GOAL OF THE EXERCISE - No pictures belong in the copy. Set down exactly the lines from the one that contains "Screen dimensions: 1511x812" through the end of the data.

§ §

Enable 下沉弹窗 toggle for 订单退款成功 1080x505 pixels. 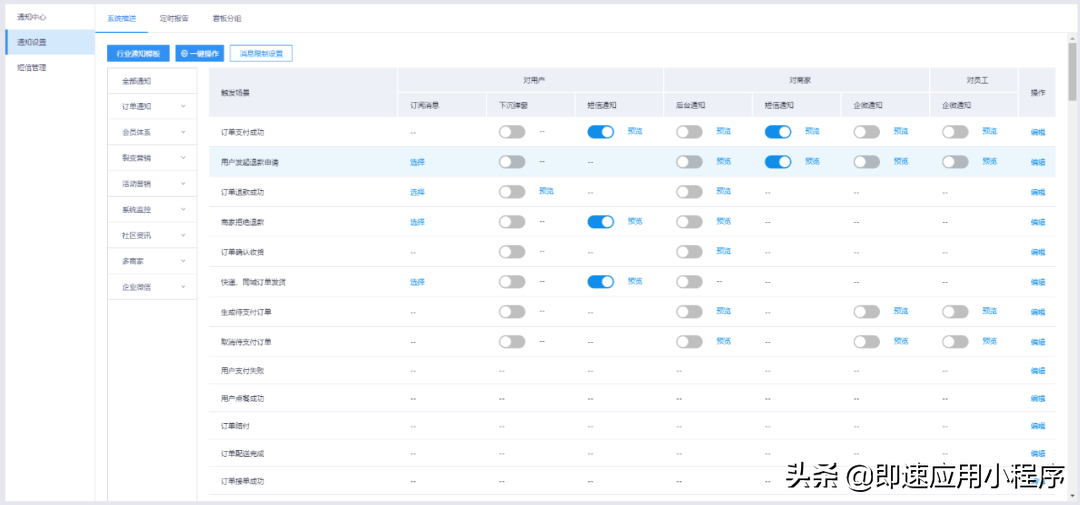pos(512,192)
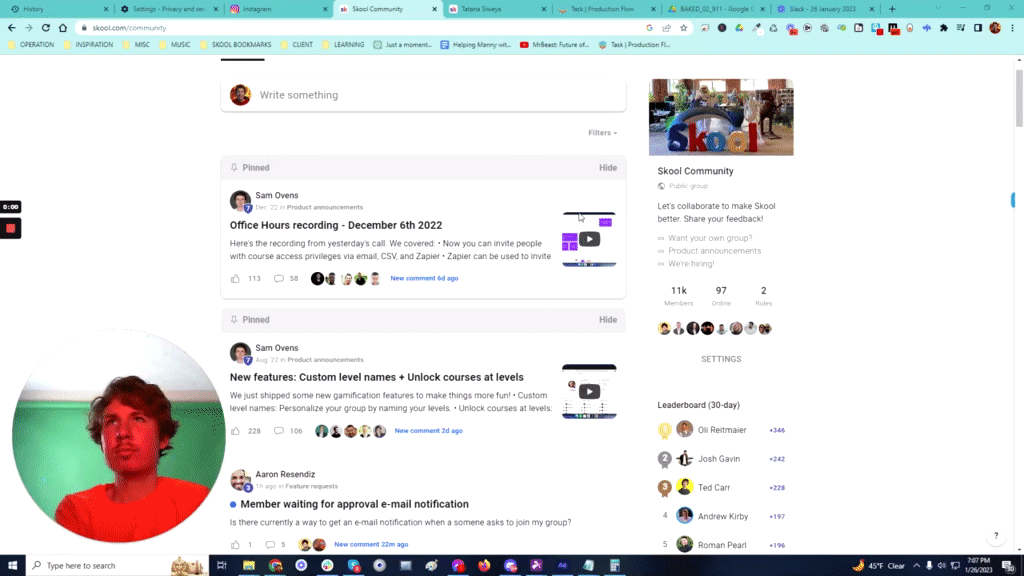Like the Office Hours recording post

coord(235,278)
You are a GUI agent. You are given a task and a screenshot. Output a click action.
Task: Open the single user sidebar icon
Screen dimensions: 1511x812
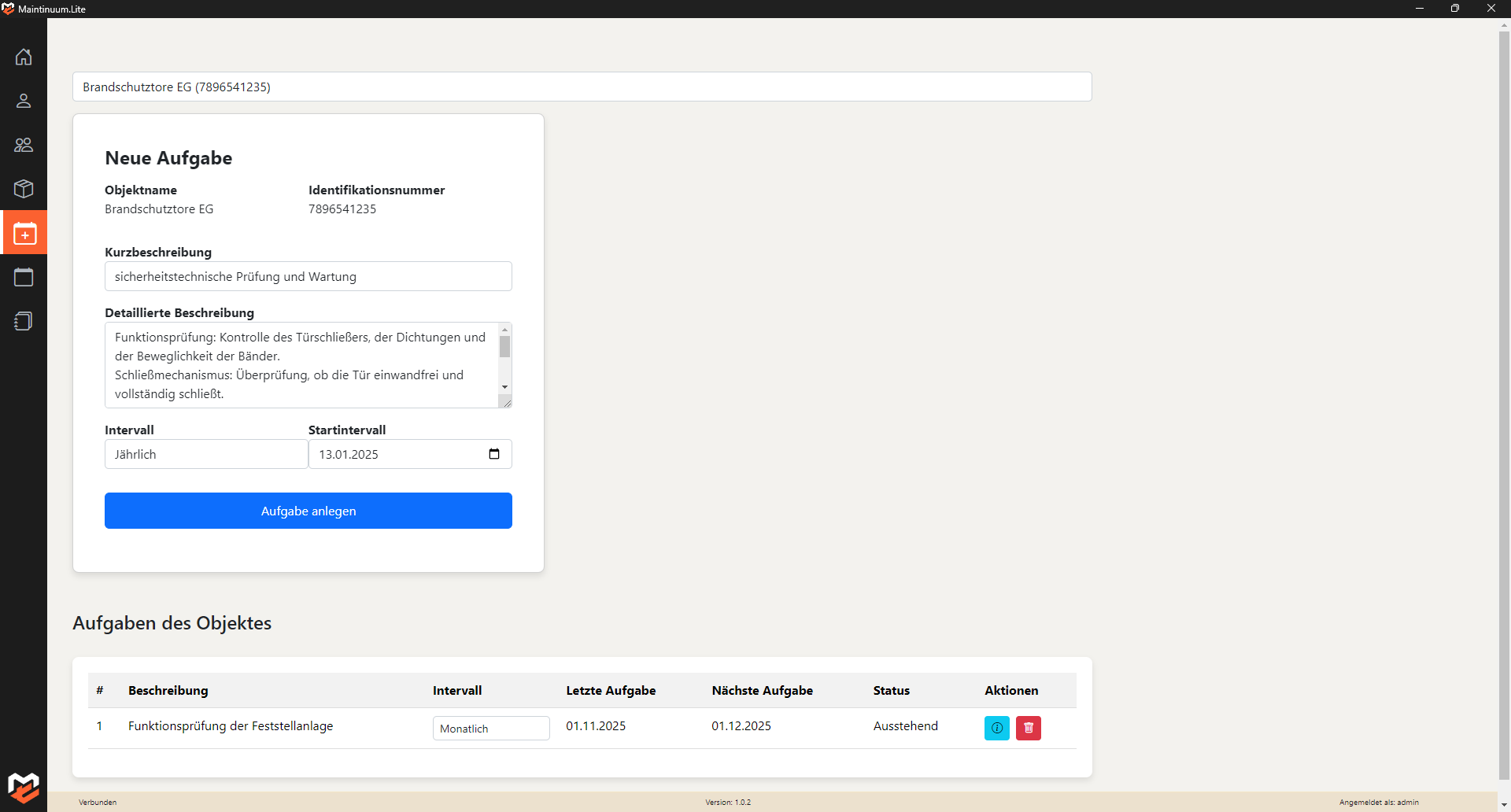[24, 101]
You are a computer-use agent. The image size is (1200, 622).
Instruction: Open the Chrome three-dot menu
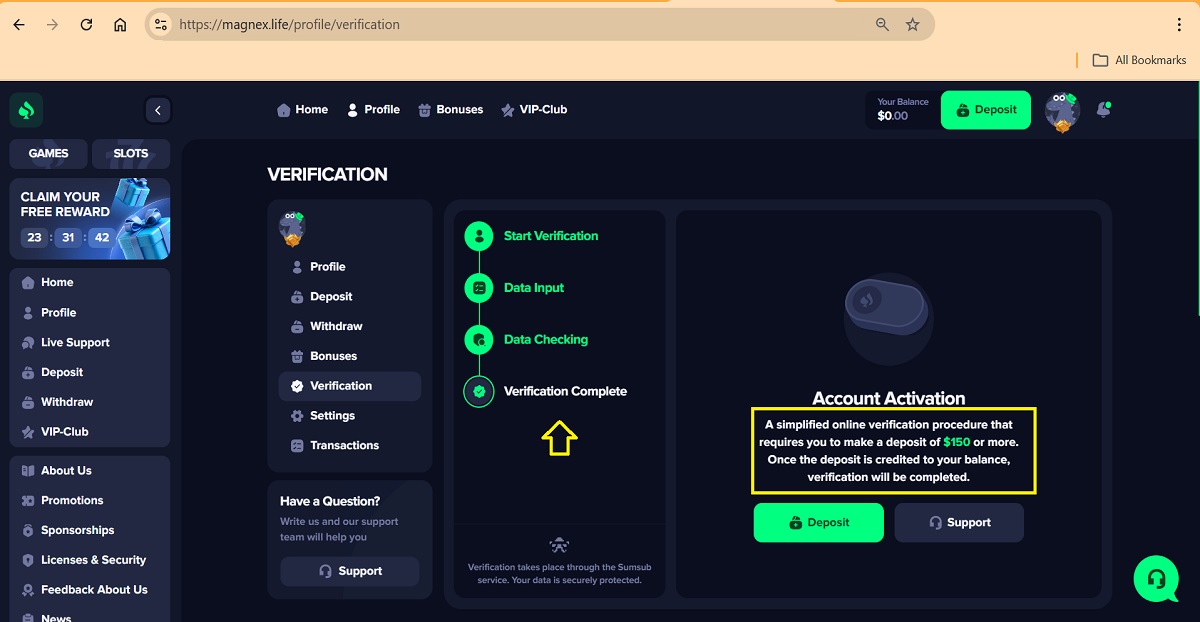pos(1180,25)
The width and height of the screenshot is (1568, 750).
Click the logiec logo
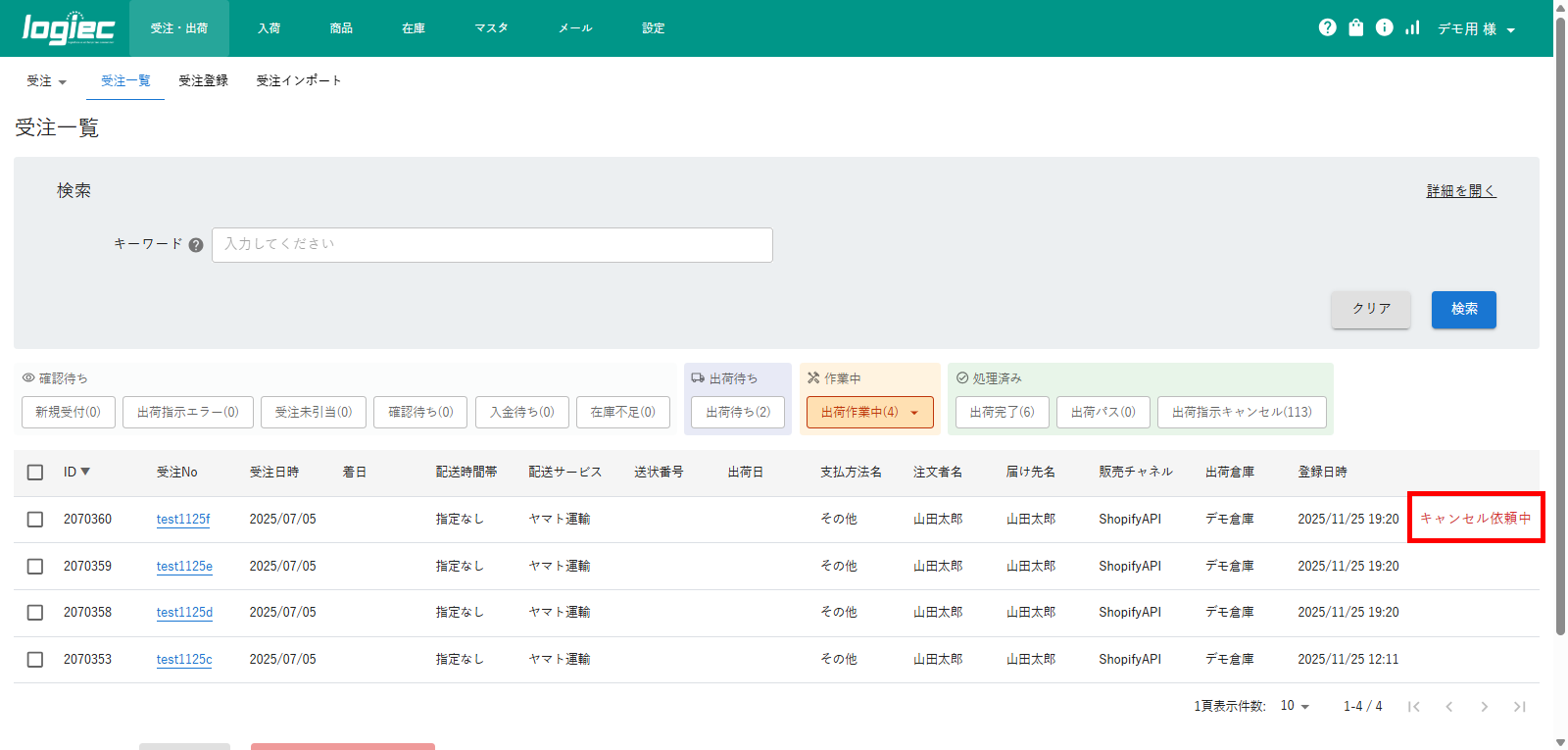(x=69, y=28)
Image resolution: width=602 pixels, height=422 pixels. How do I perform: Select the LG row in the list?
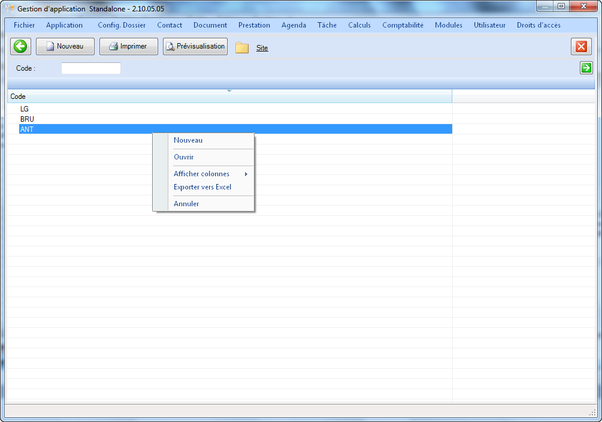tap(25, 109)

§ §

EXERCISE RESULT -
Screen dimensions: 1511x812
[24, 101]
You are a computer-use agent. The image size is (1200, 622).
Instruction: Open the Chrome three-dot menu
pos(1180,25)
The width and height of the screenshot is (1568, 750).
Click the logiec logo
(x=69, y=28)
Image resolution: width=602 pixels, height=422 pixels. How do I perform: Select the LG row in the list?
tap(25, 109)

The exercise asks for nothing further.